▶ Задача A: Как в отрывке о цирке называется бич, стреляющий звук которого слышится в воспоминаниях о желтой арене?
▶ Задача B: Приведите дословно часть отрывка о цирке между словами «Однажды шел снег, стоял» и «в третьем ее.», включая их.
▶ Задача C: Продолжите отрывок о цирке и детских мечтах, начав сразу после его последнего предложения.

Однажды шел снег, стоял цирк, и я направился в эту магическую сторону…
Цирк всегда виднелся сквозь падающий снег… И я шел сквозь падающий снег, поражаясь снежинкам… Там было кафе, в здании цирка, где собирались артисты. Из кафе вышло трое молодых людей, в которых я узнал акробатов, работавших с девочкой.
Один из них сплюнул, с некрасивым лицом и в кепке; невысокого роста, какой-то жалкий на вид, с широким ртом молодой человек. Он сплюнул, как плюют самоуверенные, но содержащиеся в загоне молодые люди – длинным плевком со звуком сквозь зубы…
И вдруг я узнал в третьем ее.
Этот третий, неприятный, длинно и со звуком сплюнувший, был – она. Его переодевали девочкой, разлетающиеся волосы был, следовательно, парик…
Однако я до сих пор влюблен в девочку-акробатку, и до сих пор, когда вижу в воспоминании разлетающиеся волосы, меня охватывает некий стыд…»
Из детства и реальный Гаспар Арнери.
«Был такой доктор. Звали его Гаспар Арнери. Наивный человек, ярмарочный гуляка, недоучившийся студент могли бы тоже принять его за волшебника. В самом деле, этот доктор делал такие удивительные вещи, что они действительно походили на чудеса…»
Мне иногда хочется сказать, что желтая арена цирка это и есть дно моей жизни. Именно так – дно жизни, потому что, глядя в прошлое, в глубину, я наиболее отчетливо вижу этот желтый круг с рассыпавшимися по нему фигурками людей и животных в алом бархате, в перьях и наиболее отчетливо слышу стреляющий звук бича, о котором мне приятно знать, что он назы-вается шамберьер…
…В те детские, вернее, уже отроческие годы, никаких предвестий о том, что я буду писателем, я в себе не слышал. Мне хотелось стать циркачом, и именно прыгуном. Уметь делать сальто-мортале было предметом моих мечтаний…
Я, между прочим, и теперь иногда сообщаю знакомым, что в детстве умел делать сальто-мортале.

▶ Фрагмент данных:
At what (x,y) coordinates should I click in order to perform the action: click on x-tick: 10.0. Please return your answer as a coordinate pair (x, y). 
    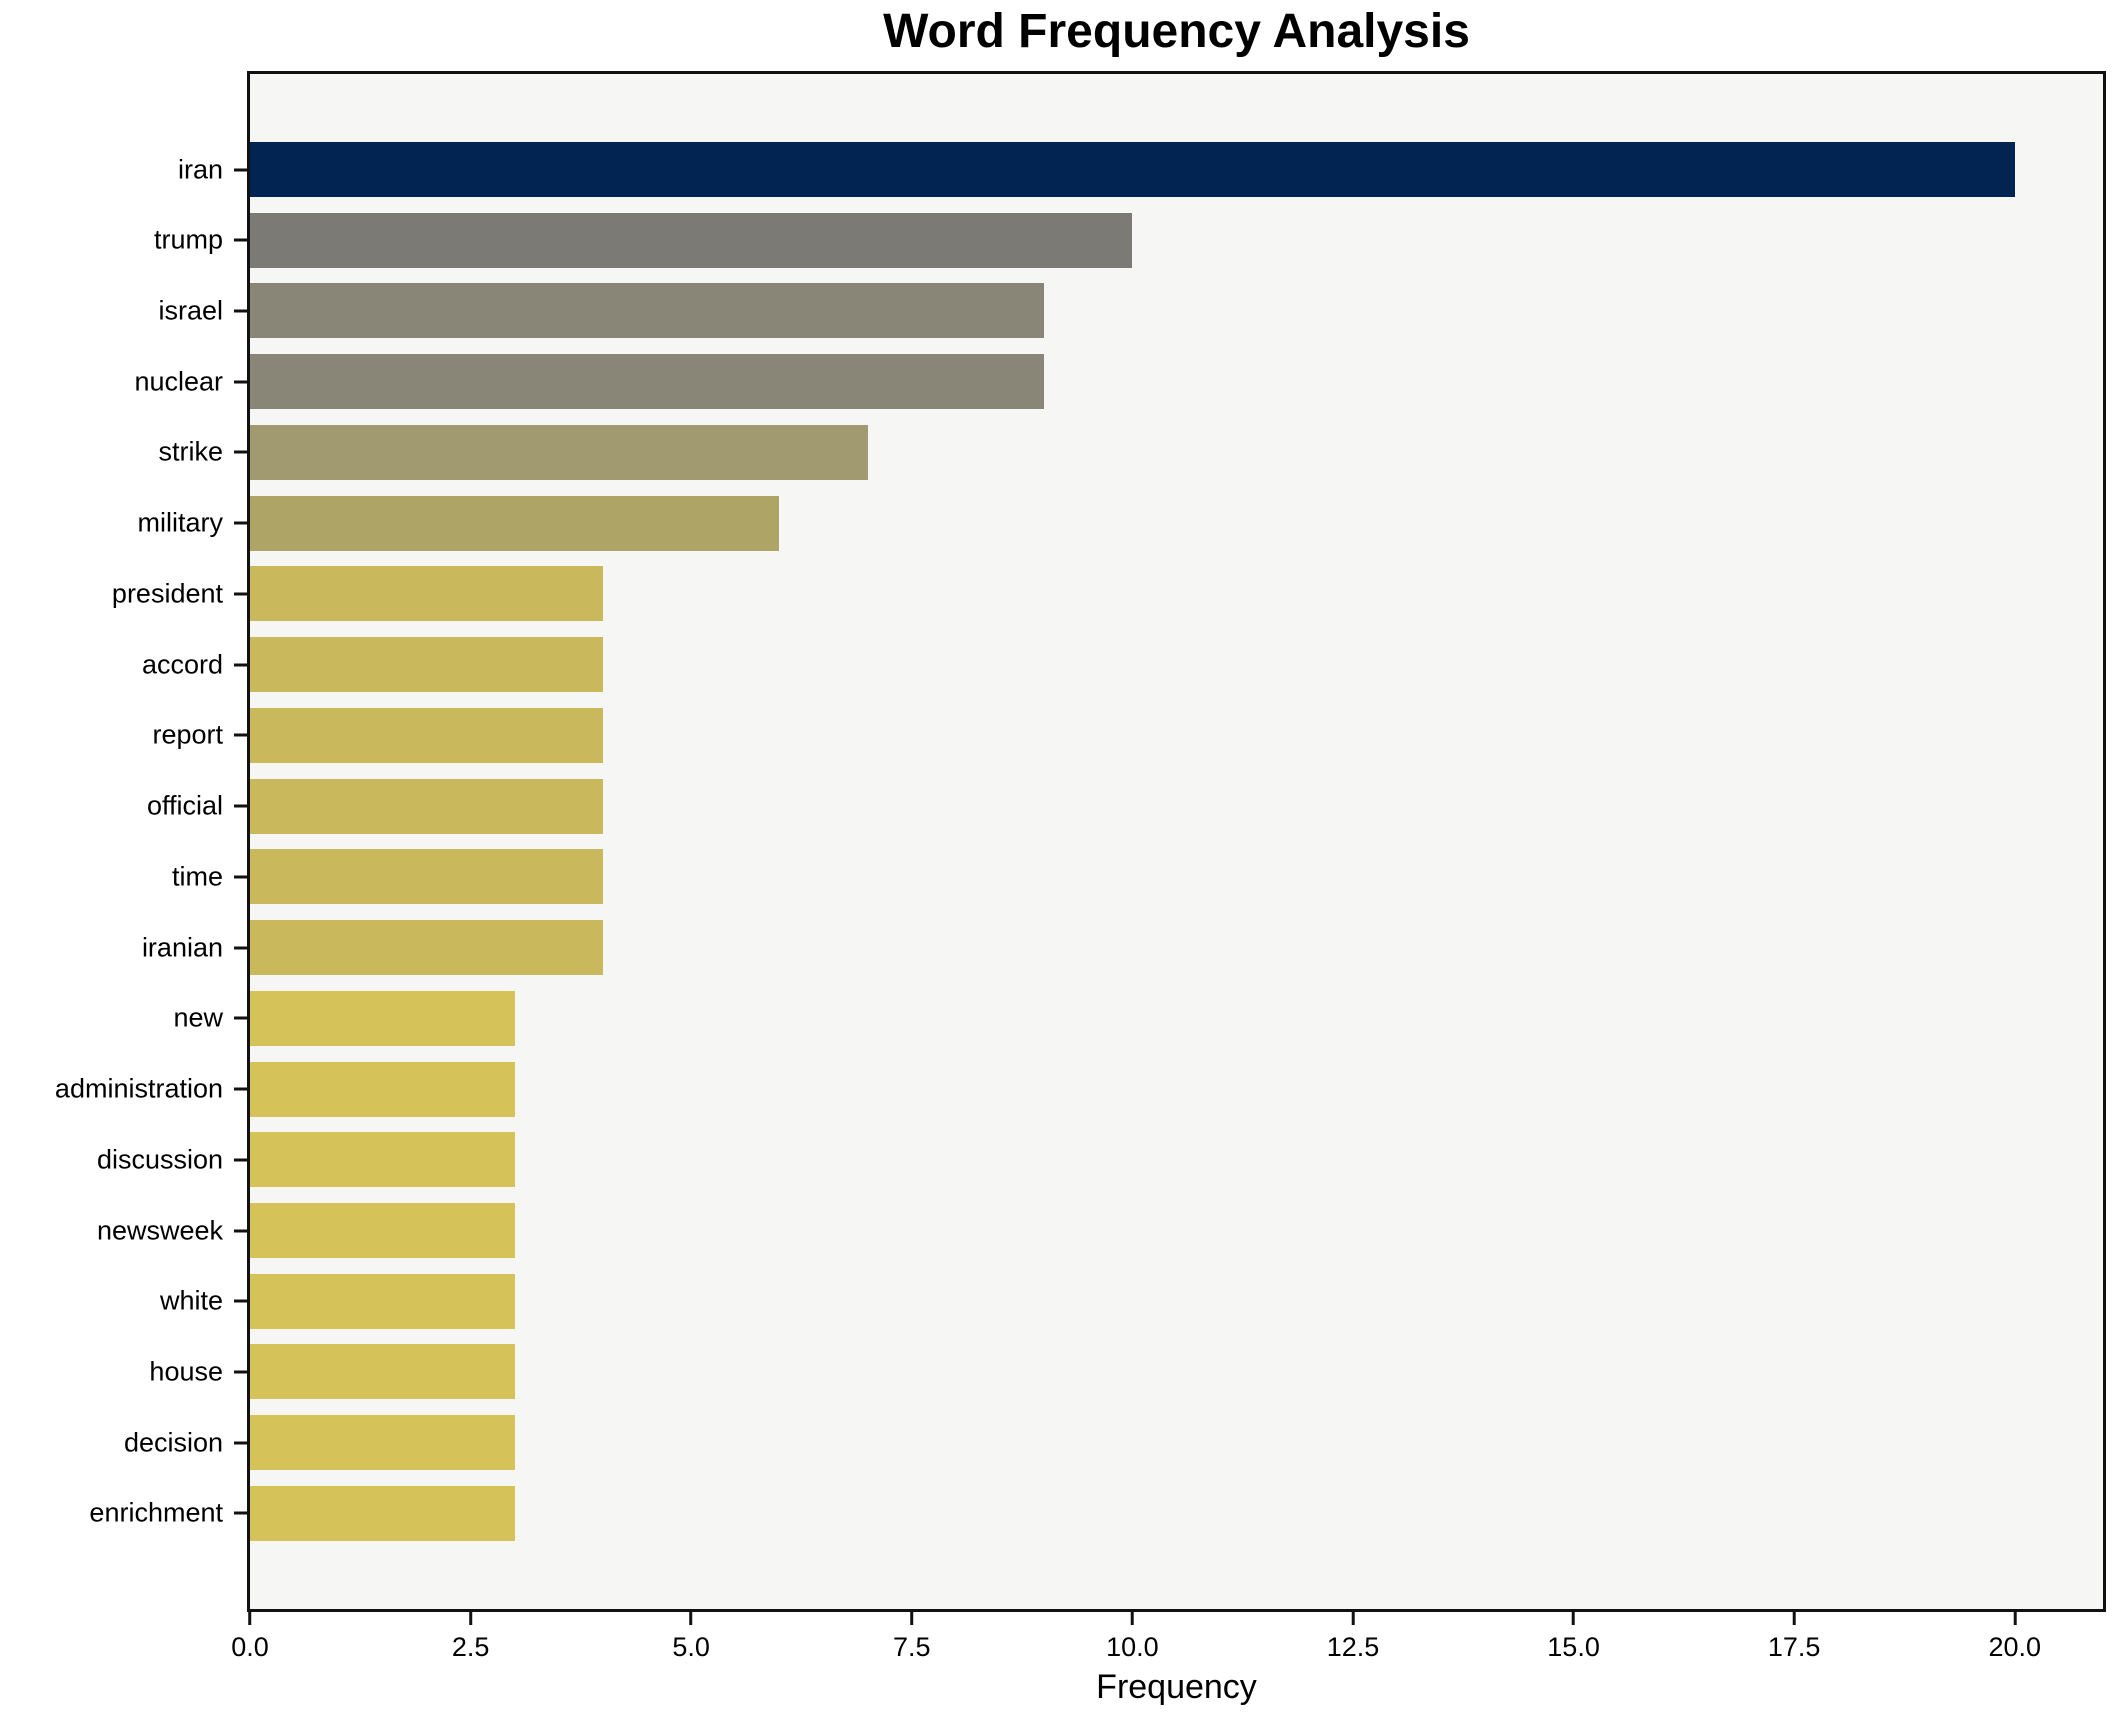
    Looking at the image, I should click on (1132, 1638).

▶ Место для ответа A: Шамберьер.

▶ Место для ответа B:
Однажды шел снег, стоял цирк, и я направился в эту магическую сторону…
Цирк всегда виднелся сквозь падающий снег… И я шел сквозь падающий снег, поражаясь снежинкам… Там было кафе, в здании цирка, где собирались артисты. Из кафе вышло трое молодых людей, в которых я узнал акробатов, работавших с девочкой.
Один из них сплюнул, с некрасивым лицом и в кепке; невысокого роста, какой-то жалкий на вид, с широким ртом молодой человек. Он сплюнул, как плюют самоуверенные, но содержащиеся в загоне молодые люди – длинным плевком со звуком сквозь зубы…
И вдруг я узнал в третьем ее.

▶ Место для ответа C:
Мне верят, и я, вообще не любящий врать, рассказываю даже подробности».
Он закончит «Три толстяка» в 1924 году, к нему придет популярность, его станут узнавать на улицах.
Рассеянный ротозей, внимательный наблюдатель, веселый сочинитель и – запойный алкоголик, трагический ипохондрик. Писатель, узнавший вкус славы, и – неудовлетворенная, тщательно скрывающая чувство зависти личность.
Он сочинит роман «Зависть», зная эту категорию изнутри.
Мейерхольду, восхищенному романом, когда они познакомились, он скажет:
«Так вы думали, что “Зависть” – это начало? Это – конец».
Тема двойничества в разных очертаниях.
Кстати, «Зависть» насчитывала 300 начал. Олеша остановился на 301-м: «А по утрам он пел в клозете».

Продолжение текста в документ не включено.